When Coventry Cathedral in Englad was accidentally bombed in 1940, the Cathedral burnt so hot that metal splitters (most of them large silver nails) flew hundreds of feet in every direction and were too hot to touch for many days on end. A number of those nails bored through more than one tree before finally landing somewhere. What was left of the Cathedral itself was too hot to enter for 3 weeks after the firebomings. German fighter pilots, whose plane was low on fuel, decided to drop it's remaining bombs in order to save fuel to get back home, and those bombs landed over Coventry. Just hours before Coventry was utterly destroyed, Prime Minister Winston Churchill had drafted and was reading through an article of surrender to the Germans. After the bombing, he ripped-up those articles of surrender. Immediately following the bombing, Father Provost had inscribed onto the ruins: "Father forgive".

After the war, the metal fragments that had been gathered up and made into silver crosses, one of which hangs in Coventry; another hangs in Hiroshima permanently, another hangs mostly in Dresden but sometimes goes on tour around the world. This event of forgiveness was so intense that it spurred composer Benjamin Britten to write a cycle for Tenor, Horn and Piano called 1940: Still Falls the Rain, based on poetry of Edith Sitwell. In the truest sense of the word, a Church was the absolute turning point of WWII, and most don't even know about it.

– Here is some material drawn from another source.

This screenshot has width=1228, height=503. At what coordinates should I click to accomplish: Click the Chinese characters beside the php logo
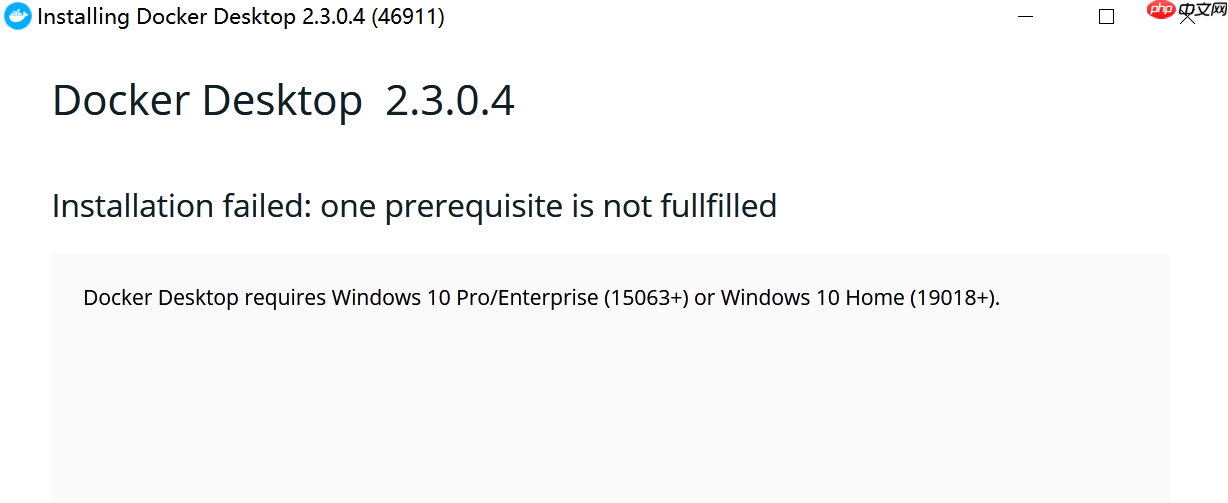pyautogui.click(x=1195, y=11)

Ruins-of-Coventry-Cathedral-595x355.jpg


And Coventry today:

Herbert_Backstage_Pass_cmglee_02.jpg



In terms of attendance and roster, the largest Chuch in the USA is Lakewood Church in Houston, TX, with over 45,000 members!

The largest physical Church building in the world is St. Peters Basilica in Rome. The second largest is The Basilica of the National Shrine of our Lady of Aparecida in Aparecida, Brasil.

The oldest Synagogue building in the world is hard to pin down exactly (because archeologists are still digging), but most likely the Synagogue in Erfurt, Germany, from 1100 AD, is the oldest. The Santa Maria la Blanca Synagogue in Toledo, Spain, was built in 1190. However, neither building has been used as a Synagogue for centuries.

The only holy communion taken on the Moon was in July 1969, when Buzz Aldrin, a presbyterian, administered the sacrament himself before exiting the lunar lander and becoming the 2nd man ever to touch the surface of our moon.
 
Saudada (Portugese) - best translation: certain form of "longing". Say it in the wrong context, get yet block knocked off.


Actually it's Saudade (sow-DOD-dee in Europe, sow-DOD-djee in Brasil). It does mean a melancholy wistful heart-rending longing feeling but I've never heard of it as a fightin' word.

Saudade is perhaps closest to the African-American concept of "the Blues" -- in the sense of mood, not the musical genre. Although the concept deeply colours the spirit of the music of Portugal and its children...

-- as here, expressed by Cape Verdean Cesaria Evora -- "Sodade" is the same word in Cape Verdean Criollo (Creole).... note the plaintive minor chords. That's what saudade sounds like. :)

 
Saudada (Portugese) - best translation: certain form of "longing". Say it in the wrong context, get yet block knocked off.


Actually it's Saudade (sow-DOD-dee in Europe, sow-DOD-djee in Brasil). It does mean a melancholy wistful heart-rending longing feeling but I've never heard of it as a fightin' word.

Saudade is perhaps closest to the African-American concept of "the Blues" -- in the sense of mood, not the musical genre. Although the concept deeply colours the spirit of the music of Portugal and its children...

-- as here, expressed by Cape Verdean Cesaria Evora -- "Sodade" is the same word in Cape Verdean Criollo (Creole).... note the plaintive minor chords. That's what saudade sounds like. :)




Bey zhe yay, sawree, Aye spehld iht rawng.